Vinland Saga has caught me off guard.
I began reading the manga only last month. I saw a big volume of the first book at Kinokuniya Bookstore, and I remembered that I had seen it several months before. Apparently, they decided to sell two volumes in a single book. Despite the expensive price, I decided to pick it up because I was in the mood for comic books. At the time I was so deprived of art, and I needed to see pictures as soon as possible. Novels, after all, cannot satisfy my thirst as pictures can. So when I saw a thick book of pictures with stories, all I could think about was that this is the one for me. I simply wanted a good entertainment for holiday.
But this manga far exceeded my expectations. When I finished reading it, I thought I couldn’t believe I’d been missing such a good story for so long. It was like the best thing I’ve ever read for years (Vinland Saga was first published in 2005, and is still ongoing). It also reminded me just how much I used to absolutely love Japanese comic books! (I grew up with Naruto, Dragon Ball Z, Hikaru no Go, Meitantei Conan, Doraemon, etc)
The next week I bought the second and third volume because Kinokuniya was having a store-wide 15% discount. I felt kinda bad for buying two volumes at once–buying one volume at a time feels better because you can concentrate more on absorbing the joys of a single book. But I couldn’t simply ignore that kind of discount! Besides, volume 4 and 5 were already in display. It’s not like I was buying them all at once.
And now, I wish I had bought them all.
The second and third volume were even more amazing than the first volume. It tells more of the story of Askeladd, the main antagonist (and surprisingly the protagonist’s father figure), which, after reading the first volume, I thought was cool because his design is awesome and he’s strong and he’s basically a badass evil character. What those two books revealed, though, was something that I didn’t even thought of; his even more compelling background story, and the complexity of his character. I first thought that Askeladd was just a selfish, strong pirate with a good leadership skill, but it turns out he’s waaay more than that. Heck, he even made it to my list of favorite characters of all time.
And then there’s also the politics and the story of the Danish court. Askeladd wasn’t just the one holding my interest–there were also Prince Canute, who was in cold war with his father, and Thorfinn, the vengeful main protagonist, who are also interesting characters. The supporting characters too are not bland, and the dialogues are fun to follow since the people talk a lot of Viking stuff. The historical bits of the comic helps builds up the gravity of the situation, you see, because it makes you realize that what you’re reading is real (well, not a hundred percent real, but still–all the slavery and war and stuff are). Simply put, this manga is brimmed with great content!
I desperately wanted to know more about what would happen next, but I was running out of money (it’s never a sensible thing to spend more than a hundred dollars in a visit to a bookstore, I assure you!). So… well, I read the scanlation, up till the last available chapter. And oh my god asodjaksdakjsbdjqid.
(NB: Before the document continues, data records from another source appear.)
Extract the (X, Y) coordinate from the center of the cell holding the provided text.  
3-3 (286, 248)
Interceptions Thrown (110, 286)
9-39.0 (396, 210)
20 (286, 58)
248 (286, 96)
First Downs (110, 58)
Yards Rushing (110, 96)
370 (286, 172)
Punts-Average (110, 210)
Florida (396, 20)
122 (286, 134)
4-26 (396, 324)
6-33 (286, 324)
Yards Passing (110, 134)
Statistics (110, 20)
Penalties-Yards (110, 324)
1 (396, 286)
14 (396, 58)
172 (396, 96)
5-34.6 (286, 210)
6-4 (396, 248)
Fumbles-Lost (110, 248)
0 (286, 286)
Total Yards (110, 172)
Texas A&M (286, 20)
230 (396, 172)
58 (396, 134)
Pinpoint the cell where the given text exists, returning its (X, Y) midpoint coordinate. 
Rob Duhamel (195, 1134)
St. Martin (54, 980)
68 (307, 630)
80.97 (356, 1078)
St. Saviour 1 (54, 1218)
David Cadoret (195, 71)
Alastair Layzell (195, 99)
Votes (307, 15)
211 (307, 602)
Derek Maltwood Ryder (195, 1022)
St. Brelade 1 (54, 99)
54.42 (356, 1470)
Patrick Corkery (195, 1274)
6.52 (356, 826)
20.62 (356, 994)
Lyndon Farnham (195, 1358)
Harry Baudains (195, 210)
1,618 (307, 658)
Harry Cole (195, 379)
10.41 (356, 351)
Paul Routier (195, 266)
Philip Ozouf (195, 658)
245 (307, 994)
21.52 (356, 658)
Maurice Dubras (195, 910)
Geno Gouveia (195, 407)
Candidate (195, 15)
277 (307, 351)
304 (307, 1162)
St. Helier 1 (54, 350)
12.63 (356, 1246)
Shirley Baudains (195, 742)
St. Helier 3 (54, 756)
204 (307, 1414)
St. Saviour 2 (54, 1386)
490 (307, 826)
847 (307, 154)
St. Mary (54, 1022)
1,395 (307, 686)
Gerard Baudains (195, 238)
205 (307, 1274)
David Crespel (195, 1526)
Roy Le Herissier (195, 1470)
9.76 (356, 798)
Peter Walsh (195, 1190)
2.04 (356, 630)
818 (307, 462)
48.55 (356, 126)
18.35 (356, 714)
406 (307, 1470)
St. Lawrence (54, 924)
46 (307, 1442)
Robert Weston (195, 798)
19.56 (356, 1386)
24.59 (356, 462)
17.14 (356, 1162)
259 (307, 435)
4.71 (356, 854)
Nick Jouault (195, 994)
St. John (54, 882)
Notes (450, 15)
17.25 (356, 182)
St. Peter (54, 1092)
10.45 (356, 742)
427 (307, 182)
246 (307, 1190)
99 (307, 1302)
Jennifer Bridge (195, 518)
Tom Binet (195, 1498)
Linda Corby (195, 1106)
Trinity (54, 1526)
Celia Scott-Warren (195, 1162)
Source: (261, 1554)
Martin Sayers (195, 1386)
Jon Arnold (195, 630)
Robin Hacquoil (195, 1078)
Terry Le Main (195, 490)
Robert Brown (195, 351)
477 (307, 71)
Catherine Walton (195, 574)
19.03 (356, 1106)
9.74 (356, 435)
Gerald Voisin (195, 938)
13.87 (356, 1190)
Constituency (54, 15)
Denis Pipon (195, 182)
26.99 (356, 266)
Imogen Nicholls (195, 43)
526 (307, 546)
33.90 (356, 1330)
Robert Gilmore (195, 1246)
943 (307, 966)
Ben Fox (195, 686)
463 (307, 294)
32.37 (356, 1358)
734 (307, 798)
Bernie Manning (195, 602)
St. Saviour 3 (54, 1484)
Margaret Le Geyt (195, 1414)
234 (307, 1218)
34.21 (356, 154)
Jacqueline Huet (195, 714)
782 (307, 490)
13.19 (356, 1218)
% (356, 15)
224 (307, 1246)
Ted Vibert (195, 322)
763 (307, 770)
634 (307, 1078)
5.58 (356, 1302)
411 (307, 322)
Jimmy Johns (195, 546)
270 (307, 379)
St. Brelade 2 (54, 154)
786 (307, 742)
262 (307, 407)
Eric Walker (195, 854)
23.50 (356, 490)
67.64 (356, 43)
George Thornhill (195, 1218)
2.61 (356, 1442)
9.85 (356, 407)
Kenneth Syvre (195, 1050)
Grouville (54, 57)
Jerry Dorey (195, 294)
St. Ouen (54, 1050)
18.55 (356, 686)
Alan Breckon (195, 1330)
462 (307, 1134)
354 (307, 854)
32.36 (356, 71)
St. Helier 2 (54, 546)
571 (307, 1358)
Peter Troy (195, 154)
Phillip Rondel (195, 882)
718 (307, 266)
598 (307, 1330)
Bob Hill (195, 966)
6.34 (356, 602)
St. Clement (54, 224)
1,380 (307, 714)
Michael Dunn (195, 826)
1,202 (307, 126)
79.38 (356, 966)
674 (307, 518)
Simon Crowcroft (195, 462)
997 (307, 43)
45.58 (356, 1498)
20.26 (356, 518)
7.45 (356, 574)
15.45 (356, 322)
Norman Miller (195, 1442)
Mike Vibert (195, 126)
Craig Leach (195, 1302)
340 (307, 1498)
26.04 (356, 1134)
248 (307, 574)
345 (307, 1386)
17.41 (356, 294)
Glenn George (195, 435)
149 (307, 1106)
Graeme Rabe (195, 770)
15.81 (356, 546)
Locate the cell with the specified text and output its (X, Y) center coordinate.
Vinland Saga has become my favorite story ever.
I feel bad for reading scanlations, so I just skimmed the pages (except for some really amazing scenes) to know the story. I plan to buy every volume of Vinland Saga. While I wait for a more appropriate time to do a comic book haul, I reread and reread the first three volumes that I’ve owned. Amazing story. Amazing art. Amazing characters. I just can’t stop being amazed by this manga.
But after a few days, I stopped reading altogether. By this time I was afraid that I’d get bored by it, and for me that’s the worst thing that could happen to a manga that’s so incomparably good. The stories and characters had been well assimilated into my mind until now. And I can’t remember the story of Vinland Saga without feeling at least a bit sad (Yes, this manga is capable of making you feel sad and broken, and that is a wonderful thing to experience when you read a story).
Even now I can’t help but feel blue about Vinland Saga. I wish to create something to express the stories that I think still have more room for expansion, but writing is still a difficult thing for me, let alone writing historical fiction. So I made drawings, which helped me a lot in practicing my rusty drawing skills.
I reckon it’d take me time to be able to write a fanfiction, so I tried to write about my love for the manga in this blog. I think it has helped ease my feelings a bit.